━━ RECORDS FOR THE EXERCISE ━━

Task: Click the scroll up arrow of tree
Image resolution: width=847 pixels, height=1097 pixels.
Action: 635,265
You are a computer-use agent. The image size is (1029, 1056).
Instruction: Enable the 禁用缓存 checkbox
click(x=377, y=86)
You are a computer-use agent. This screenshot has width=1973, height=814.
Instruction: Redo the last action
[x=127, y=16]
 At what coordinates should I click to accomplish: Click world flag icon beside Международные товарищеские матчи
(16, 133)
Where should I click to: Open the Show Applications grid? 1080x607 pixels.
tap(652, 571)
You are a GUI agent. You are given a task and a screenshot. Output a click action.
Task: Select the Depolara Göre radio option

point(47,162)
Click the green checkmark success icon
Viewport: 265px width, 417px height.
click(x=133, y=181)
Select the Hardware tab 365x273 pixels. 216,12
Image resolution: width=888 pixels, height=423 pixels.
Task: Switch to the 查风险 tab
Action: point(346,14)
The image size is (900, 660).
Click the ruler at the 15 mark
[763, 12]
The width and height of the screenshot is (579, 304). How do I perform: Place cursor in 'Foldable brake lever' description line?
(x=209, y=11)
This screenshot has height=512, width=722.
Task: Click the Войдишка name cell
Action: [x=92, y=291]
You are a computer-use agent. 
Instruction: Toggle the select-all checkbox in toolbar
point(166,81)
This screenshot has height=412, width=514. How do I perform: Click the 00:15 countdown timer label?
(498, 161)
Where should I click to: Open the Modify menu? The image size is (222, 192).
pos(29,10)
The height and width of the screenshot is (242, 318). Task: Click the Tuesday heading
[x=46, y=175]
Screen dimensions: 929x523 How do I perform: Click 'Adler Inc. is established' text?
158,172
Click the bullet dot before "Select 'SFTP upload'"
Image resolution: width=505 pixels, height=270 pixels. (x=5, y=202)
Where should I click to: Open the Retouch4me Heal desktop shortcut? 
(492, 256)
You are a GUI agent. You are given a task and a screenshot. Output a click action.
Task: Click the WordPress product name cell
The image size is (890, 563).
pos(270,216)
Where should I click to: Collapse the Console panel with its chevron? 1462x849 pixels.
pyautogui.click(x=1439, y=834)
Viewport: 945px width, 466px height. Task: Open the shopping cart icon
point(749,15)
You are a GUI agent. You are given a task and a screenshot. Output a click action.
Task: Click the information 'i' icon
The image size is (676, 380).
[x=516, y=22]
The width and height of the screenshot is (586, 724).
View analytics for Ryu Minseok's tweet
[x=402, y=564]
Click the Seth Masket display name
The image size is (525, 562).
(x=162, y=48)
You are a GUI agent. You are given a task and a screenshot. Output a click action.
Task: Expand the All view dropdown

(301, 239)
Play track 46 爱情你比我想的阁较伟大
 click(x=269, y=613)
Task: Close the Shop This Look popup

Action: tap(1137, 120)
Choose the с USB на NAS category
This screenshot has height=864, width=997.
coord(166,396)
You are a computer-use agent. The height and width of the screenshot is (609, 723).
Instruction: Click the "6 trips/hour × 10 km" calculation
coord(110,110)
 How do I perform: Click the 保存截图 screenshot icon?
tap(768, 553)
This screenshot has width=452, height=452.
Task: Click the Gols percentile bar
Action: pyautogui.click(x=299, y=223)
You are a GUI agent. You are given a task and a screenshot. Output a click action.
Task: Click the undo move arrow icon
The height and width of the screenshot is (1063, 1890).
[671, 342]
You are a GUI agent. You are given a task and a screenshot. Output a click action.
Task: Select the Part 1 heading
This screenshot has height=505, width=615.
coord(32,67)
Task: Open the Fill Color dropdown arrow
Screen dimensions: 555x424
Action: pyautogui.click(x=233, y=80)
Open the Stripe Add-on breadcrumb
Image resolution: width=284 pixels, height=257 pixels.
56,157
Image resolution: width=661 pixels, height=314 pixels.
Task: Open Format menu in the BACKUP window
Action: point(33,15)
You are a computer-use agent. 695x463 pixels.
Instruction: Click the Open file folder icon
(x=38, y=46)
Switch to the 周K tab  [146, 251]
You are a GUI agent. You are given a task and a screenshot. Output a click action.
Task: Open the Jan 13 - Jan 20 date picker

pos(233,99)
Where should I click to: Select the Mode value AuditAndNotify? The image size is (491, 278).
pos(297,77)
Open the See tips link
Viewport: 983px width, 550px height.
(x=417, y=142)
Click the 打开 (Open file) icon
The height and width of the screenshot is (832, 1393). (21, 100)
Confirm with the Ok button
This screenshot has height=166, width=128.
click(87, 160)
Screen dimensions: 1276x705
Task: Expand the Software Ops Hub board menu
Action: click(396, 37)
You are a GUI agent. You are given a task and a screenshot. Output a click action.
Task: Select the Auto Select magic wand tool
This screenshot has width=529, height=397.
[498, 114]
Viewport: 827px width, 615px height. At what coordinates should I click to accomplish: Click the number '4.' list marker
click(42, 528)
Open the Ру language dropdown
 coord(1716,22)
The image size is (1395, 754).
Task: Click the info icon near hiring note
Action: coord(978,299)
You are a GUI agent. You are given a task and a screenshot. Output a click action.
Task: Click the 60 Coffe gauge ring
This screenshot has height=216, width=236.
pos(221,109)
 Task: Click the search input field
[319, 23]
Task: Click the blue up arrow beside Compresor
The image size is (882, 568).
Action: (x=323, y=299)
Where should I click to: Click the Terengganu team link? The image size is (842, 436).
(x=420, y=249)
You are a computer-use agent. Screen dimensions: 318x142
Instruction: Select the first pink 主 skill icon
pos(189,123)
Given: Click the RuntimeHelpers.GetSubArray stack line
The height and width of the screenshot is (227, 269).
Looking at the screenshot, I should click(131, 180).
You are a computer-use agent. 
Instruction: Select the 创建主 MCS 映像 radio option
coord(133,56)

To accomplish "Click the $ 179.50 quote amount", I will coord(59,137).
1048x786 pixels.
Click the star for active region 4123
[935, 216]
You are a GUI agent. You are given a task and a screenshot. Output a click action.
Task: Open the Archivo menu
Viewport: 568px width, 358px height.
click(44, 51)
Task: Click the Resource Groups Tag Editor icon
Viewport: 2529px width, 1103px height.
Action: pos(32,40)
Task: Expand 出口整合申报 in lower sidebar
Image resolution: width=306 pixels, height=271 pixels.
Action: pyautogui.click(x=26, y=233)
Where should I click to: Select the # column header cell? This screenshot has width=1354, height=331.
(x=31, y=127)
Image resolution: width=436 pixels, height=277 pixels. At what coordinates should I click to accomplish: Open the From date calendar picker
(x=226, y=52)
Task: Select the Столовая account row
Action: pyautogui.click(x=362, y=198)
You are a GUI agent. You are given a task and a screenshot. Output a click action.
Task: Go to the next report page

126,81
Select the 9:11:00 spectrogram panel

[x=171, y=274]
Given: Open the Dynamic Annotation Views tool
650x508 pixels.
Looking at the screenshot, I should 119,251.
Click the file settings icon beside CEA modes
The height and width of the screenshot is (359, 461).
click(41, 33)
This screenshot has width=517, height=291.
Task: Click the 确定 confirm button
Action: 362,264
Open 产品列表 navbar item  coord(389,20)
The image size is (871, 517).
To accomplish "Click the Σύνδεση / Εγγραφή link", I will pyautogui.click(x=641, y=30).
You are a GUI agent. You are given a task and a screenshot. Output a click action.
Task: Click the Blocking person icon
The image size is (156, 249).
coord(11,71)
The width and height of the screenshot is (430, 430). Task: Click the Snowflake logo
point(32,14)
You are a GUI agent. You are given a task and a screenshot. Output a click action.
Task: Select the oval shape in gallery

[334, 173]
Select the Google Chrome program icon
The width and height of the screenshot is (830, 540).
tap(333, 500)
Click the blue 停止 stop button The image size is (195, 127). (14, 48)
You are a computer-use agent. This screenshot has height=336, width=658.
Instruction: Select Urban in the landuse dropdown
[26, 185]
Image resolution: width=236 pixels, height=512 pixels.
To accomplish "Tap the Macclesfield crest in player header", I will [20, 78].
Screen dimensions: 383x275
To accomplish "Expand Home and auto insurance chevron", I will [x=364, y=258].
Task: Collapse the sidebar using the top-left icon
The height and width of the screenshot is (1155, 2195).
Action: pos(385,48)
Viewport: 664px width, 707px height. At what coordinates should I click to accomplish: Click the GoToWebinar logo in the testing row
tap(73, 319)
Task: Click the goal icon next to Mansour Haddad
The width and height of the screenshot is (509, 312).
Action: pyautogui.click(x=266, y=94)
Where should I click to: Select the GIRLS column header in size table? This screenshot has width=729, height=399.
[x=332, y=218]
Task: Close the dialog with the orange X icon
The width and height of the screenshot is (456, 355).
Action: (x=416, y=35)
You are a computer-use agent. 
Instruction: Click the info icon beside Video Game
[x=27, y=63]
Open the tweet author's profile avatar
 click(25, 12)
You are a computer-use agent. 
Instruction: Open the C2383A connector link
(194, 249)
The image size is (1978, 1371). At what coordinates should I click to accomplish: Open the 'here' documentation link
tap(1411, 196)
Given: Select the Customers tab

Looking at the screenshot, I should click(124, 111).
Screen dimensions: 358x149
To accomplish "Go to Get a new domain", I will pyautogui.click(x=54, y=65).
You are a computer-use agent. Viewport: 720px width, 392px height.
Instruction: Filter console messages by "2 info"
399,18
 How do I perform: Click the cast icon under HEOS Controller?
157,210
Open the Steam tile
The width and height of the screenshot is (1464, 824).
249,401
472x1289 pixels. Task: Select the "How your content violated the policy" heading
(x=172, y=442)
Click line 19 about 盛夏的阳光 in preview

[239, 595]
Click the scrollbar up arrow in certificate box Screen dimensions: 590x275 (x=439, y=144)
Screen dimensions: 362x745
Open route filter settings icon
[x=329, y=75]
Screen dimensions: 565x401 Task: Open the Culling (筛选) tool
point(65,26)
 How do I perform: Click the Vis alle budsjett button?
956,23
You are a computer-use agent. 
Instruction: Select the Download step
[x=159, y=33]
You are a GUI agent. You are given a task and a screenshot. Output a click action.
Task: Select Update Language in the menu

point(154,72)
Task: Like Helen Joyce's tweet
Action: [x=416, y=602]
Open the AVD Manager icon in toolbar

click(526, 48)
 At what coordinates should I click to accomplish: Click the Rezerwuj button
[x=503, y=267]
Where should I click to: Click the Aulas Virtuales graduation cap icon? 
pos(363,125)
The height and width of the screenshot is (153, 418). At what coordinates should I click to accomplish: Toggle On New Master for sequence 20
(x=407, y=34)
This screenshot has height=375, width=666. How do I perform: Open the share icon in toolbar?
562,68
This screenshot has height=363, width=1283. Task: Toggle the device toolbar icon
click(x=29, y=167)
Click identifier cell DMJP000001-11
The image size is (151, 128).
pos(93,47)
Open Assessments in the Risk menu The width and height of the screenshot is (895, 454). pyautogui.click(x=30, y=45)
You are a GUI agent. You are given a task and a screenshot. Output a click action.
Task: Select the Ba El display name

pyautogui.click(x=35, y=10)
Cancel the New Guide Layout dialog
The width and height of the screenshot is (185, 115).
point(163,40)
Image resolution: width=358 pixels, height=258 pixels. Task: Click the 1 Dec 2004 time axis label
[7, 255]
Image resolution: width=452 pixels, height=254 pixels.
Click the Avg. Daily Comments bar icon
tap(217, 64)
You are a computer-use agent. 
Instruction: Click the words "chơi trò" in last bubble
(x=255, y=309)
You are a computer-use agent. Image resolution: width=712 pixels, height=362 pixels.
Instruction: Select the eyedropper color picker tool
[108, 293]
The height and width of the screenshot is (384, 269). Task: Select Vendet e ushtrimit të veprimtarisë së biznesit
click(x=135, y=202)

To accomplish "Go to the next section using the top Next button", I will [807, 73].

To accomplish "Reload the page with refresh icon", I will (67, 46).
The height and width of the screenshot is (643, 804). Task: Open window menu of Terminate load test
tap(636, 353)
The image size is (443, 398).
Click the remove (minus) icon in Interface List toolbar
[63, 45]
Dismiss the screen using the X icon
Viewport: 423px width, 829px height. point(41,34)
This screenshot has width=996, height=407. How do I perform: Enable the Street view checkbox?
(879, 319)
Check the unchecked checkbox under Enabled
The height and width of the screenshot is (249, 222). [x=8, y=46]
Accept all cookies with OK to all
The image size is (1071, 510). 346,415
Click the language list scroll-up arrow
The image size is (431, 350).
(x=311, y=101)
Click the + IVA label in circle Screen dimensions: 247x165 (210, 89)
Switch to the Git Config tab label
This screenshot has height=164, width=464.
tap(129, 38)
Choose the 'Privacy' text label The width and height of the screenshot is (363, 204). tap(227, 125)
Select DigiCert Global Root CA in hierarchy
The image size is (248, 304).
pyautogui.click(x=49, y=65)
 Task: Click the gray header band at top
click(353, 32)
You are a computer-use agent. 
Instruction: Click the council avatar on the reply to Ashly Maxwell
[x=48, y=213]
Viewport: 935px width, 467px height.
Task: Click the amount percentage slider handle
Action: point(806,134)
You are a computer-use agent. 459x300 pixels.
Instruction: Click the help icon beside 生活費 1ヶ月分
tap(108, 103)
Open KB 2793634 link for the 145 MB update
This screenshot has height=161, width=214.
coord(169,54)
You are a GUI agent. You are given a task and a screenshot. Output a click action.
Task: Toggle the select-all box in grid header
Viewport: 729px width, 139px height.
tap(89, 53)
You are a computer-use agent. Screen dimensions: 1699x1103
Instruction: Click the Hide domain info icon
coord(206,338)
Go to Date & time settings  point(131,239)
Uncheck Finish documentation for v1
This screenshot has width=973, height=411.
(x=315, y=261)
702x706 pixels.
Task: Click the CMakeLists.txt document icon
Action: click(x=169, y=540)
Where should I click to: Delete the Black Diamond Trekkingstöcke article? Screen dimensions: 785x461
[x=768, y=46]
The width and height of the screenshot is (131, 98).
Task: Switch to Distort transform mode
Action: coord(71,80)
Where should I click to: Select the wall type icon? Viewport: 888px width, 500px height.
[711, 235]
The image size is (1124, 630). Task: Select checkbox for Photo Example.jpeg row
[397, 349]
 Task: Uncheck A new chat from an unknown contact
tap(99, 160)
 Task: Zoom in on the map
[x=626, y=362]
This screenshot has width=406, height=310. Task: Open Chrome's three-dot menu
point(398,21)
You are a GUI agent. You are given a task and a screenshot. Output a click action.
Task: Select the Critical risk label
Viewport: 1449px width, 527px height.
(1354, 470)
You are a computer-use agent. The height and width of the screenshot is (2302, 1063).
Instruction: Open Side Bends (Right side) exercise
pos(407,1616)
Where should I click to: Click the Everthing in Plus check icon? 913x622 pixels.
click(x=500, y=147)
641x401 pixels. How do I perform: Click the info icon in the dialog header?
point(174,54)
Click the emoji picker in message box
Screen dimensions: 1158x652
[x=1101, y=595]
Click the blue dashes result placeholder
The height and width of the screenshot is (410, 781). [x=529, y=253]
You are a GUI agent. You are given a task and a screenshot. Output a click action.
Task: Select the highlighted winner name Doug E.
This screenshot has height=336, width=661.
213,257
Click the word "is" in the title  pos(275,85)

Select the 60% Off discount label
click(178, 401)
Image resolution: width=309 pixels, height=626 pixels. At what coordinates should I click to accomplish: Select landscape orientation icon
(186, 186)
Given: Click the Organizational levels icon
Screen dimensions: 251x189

━━━

**DIRECTIVE:** Starting at the line that contains "This screenshot has height=375, width=666." and ending after the line that contains "click(x=135, y=202)", edit the material by replacing "Cancel" with "Close", leaving everything else unchanged.

**RESPONSE:**
This screenshot has height=375, width=666. How do I perform: Open the share icon in toolbar?
562,68
This screenshot has height=363, width=1283. Task: Toggle the device toolbar icon
click(x=29, y=167)
Click identifier cell DMJP000001-11
The image size is (151, 128).
pos(93,47)
Open Assessments in the Risk menu The width and height of the screenshot is (895, 454). pyautogui.click(x=30, y=45)
You are a GUI agent. You are given a task and a screenshot. Output a click action.
Task: Select the Ba El display name

pyautogui.click(x=35, y=10)
Close the New Guide Layout dialog
The width and height of the screenshot is (185, 115).
point(163,40)
Image resolution: width=358 pixels, height=258 pixels. Task: Click the 1 Dec 2004 time axis label
[7, 255]
Image resolution: width=452 pixels, height=254 pixels.
Click the Avg. Daily Comments bar icon
tap(217, 64)
You are a computer-use agent. 
Instruction: Click the words "chơi trò" in last bubble
(x=255, y=309)
You are a computer-use agent. Image resolution: width=712 pixels, height=362 pixels.
Instruction: Select the eyedropper color picker tool
[108, 293]
The height and width of the screenshot is (384, 269). Task: Select Vendet e ushtrimit të veprimtarisë së biznesit
click(x=135, y=202)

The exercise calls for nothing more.